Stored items
====

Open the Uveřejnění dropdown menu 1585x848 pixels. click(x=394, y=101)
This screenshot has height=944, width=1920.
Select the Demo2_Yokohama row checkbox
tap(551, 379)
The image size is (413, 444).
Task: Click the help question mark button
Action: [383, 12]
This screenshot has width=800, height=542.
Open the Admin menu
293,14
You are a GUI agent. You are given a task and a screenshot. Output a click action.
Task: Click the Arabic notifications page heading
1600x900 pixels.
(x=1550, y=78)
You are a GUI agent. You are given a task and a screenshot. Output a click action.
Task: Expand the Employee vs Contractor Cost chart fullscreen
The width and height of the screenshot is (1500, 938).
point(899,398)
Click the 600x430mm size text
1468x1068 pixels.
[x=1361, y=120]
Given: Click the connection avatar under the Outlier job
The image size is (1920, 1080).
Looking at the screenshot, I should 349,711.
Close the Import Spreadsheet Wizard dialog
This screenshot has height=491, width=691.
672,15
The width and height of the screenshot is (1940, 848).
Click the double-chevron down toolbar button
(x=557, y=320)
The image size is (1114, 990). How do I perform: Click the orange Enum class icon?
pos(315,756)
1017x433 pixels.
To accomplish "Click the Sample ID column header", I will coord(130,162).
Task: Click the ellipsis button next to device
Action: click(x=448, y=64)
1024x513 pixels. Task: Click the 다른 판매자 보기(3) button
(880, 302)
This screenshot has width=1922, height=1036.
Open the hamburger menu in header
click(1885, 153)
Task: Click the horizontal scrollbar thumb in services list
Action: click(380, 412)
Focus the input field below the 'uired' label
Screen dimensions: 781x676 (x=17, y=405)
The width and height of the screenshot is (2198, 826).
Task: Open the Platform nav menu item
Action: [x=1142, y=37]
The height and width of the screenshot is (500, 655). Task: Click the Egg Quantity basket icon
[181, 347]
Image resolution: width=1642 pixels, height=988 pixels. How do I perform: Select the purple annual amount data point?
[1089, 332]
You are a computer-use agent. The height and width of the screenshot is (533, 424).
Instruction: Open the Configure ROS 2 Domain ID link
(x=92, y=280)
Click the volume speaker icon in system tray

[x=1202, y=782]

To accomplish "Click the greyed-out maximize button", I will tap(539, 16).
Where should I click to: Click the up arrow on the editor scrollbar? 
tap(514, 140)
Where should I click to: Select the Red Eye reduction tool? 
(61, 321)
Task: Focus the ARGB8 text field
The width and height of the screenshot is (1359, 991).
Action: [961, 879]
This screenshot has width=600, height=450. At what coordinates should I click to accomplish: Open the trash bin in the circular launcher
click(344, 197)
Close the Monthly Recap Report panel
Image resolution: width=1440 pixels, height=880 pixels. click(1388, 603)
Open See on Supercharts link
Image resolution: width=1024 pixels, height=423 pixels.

====

**Your task**
Using the entries shown above, reproduce verbatim the lines from the line bearing "The width and height of the screenshot is (1940, 848)." to the line bearing "This screenshot has width=1922, height=1036.", inclusive.

**Output of the task**
The width and height of the screenshot is (1940, 848).
Click the double-chevron down toolbar button
(x=557, y=320)
The image size is (1114, 990). How do I perform: Click the orange Enum class icon?
pos(315,756)
1017x433 pixels.
To accomplish "Click the Sample ID column header", I will coord(130,162).
Task: Click the ellipsis button next to device
Action: click(x=448, y=64)
1024x513 pixels. Task: Click the 다른 판매자 보기(3) button
(880, 302)
This screenshot has width=1922, height=1036.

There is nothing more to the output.